Ambiente
Golfo del Messico, il petrolio un anno dopo
Anniversario del dramma della Deepwater Horizon
È passato un anno dal disastro della Deepwater Horizon, la piattaforma della BP andata a fuoco al largo della Lousiana. Ci sono voluti ben cinque mesi per tappare la voragine sviluppatasi a 1.500 metri di profondità, che nel frattempo ha riversato in mare cinque milioni di barili di petrolio (oltre 700 milioni di litri). Ma gli effetti del peggiore incidente ambientale della storia degli Stati Uniti sono ancora ben visibili su tutta la costa colpita per giorni dalla marea nera. Secondo gli esperti, è ancora impossibile quantificare i danni causati all’intero ecosistema. Per rendersi conto della portata della sciagura basta guardare le piume e i becchi dei pellicani e degli altri uccelli marini ancora visibilmente imbrattati di catrame. Il petrolio non ha solo danneggiato i colori delle loro livree, ma soprattutto è entrato negli organismi recando danni incalcolabili.
La BP ha concordato con l’amministrazione Obama la creazione di un fondo iniziale per il pagamento dei risarcimenti, che ammonta a 20 miliardi di dollari. La multinazionale ha iniziato a versare una parte del denaro, ma non si è fatta scrupoli a richiedere permessi per altre trivellazioni offshore, sempre nel Golfo del Messico. Nel frattempo centinaia di allevamenti di gamberi e ostriche sono stati spazzati via, mettendo in ginocchio i numerosi pescatori della zona, mentre alcuni soccorritori hanno denunciato di essere stati colpiti da una malattia misteriosa. Questa una delle testimonianze raccolte dal sito Discovery Channel: "Un mese dopo aver iniziato a lavorare su una delle chiatte dei soccorritori –racconta Jamie Simon, 32 anni– ho cominciato ad avere sangue dal naso e mal di testa, e i sintomi non sono mai migliorati, anzi se ne sono aggiunti degli altri".
Secondo un medico della cittadina di Raceland, la stessa di Jamie Simon, sono una sessantina le persone nelle sue condizioni, un numero che farebbe pensare che le 415 persone ammalate censite dallo stato della Louisiana siano in realtà sottostimate: "Il metodo federale ha un grosso difetto -spiega Bernard Goldstein, tossicologo dell’università di Pittsburgh– nessun programma per il monitoraggio sui lavoratori è iniziato prima di sei mesi dall’incidente, e tutte le tecniche sviluppate per verificare l’esposizione non servono a niente se si aspetta così tanto per fare i test. Il benzene, ad esempio, dopo quattro mesi scompare dal sangue". Proprio il benzene potrebbe essere uno dei principali responsabili dei malesseri. Wilma Subra, una biologa locale, afferma ad esempio che nei pescatori e nelle persone che hanno partecipato ai soccorsi ci sono valori 36 volte maggiori rispetto alla media.

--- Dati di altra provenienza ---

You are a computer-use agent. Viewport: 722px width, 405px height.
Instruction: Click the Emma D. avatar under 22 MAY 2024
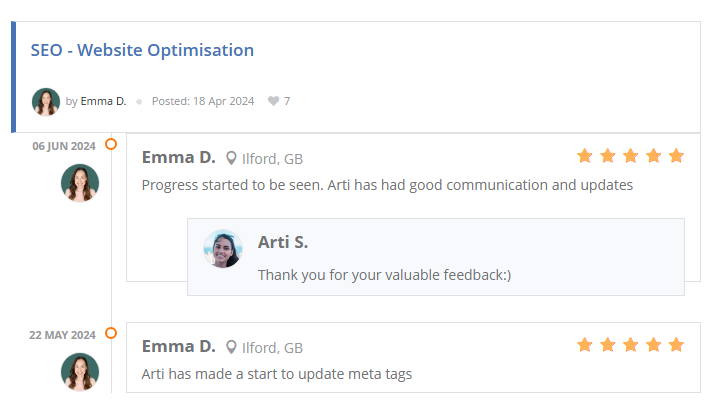point(80,372)
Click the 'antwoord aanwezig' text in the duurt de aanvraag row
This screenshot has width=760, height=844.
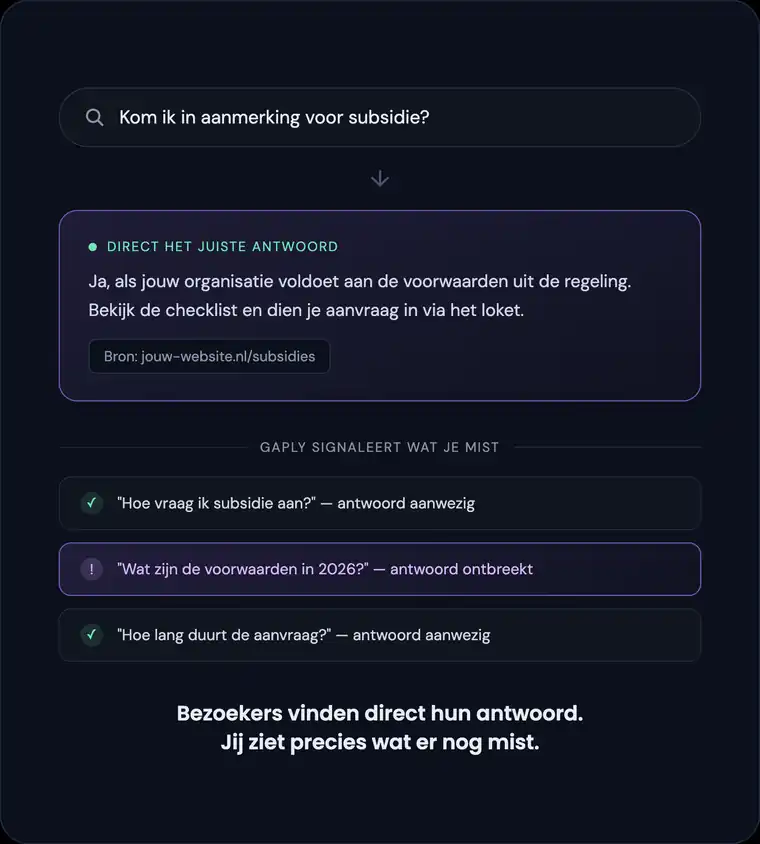pos(421,635)
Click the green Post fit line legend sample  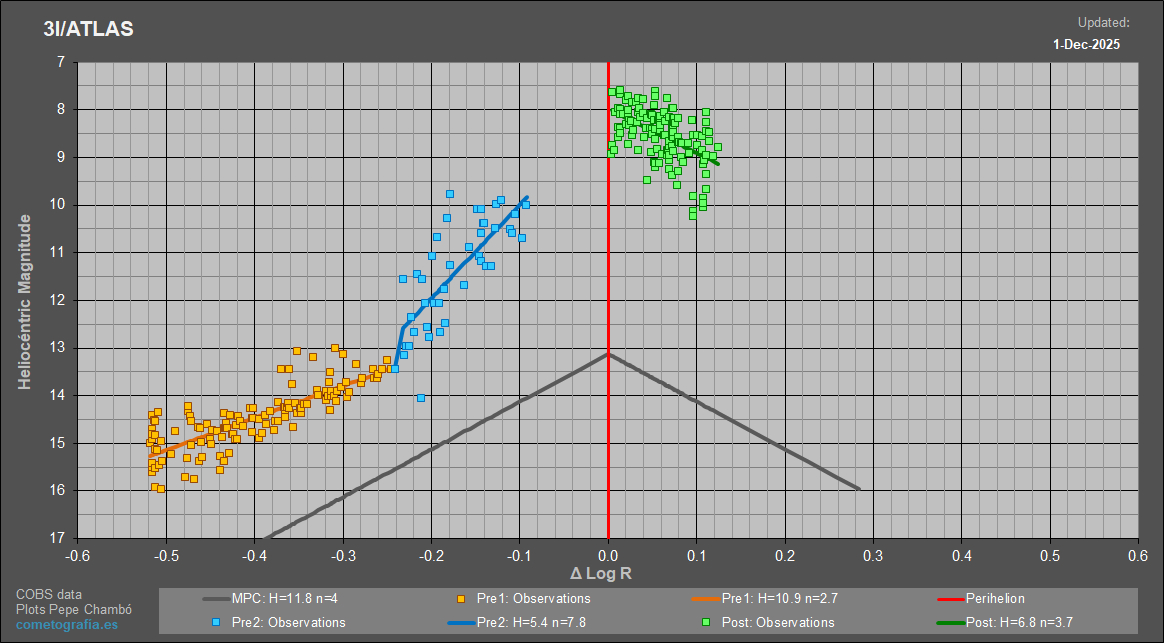tap(950, 622)
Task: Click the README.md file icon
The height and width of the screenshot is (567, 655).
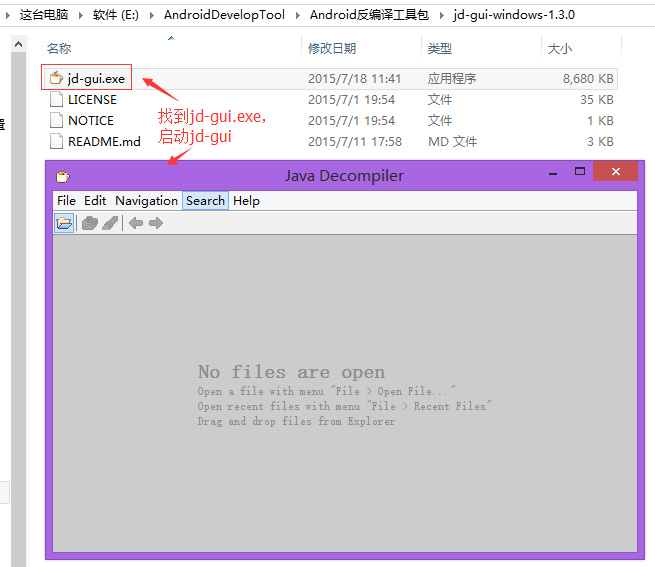Action: coord(56,141)
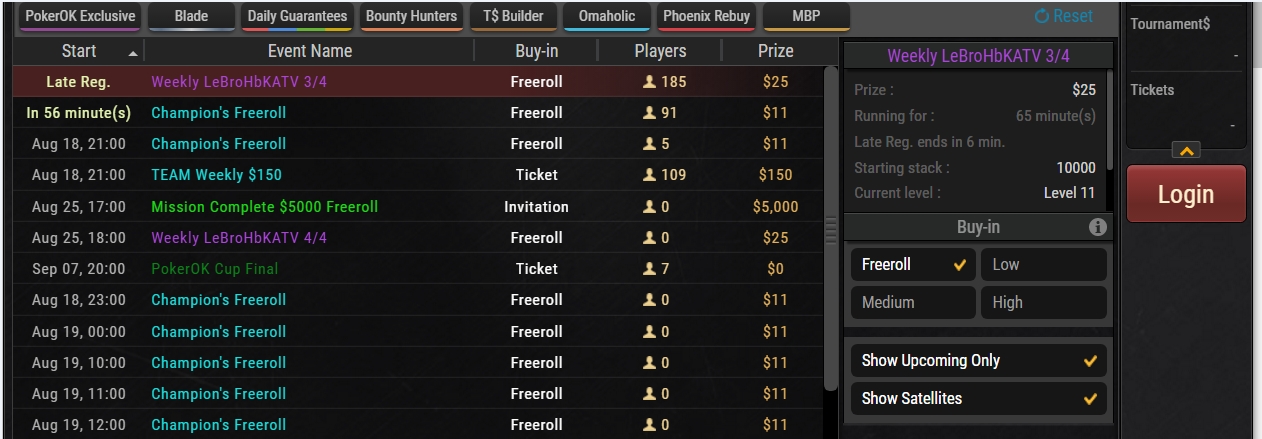Viewport: 1262px width, 439px height.
Task: Toggle Show Upcoming Only option
Action: click(x=979, y=361)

La popolarità della BP, come è facile immaginare, è in picchiata un po’ in tutto il mondo. Varie organizzazioni ambientaliste britanniche e un nutrito gruppo di artisti, ad esempio, hanno richiesto tramite una lettera pubblicata sul quotidiano The Guardian alla direzione del Tate Museum di fare a meno della sponsorizzazione della compagnia petrolifera. Staremo a vedere se adesso, anche nel ricordo di quei tragici giorni nel Golfo del Messico, ci saranno i margini per una clamorosa decisione da parte del più celebre museo di arte moderna della capitale inglese.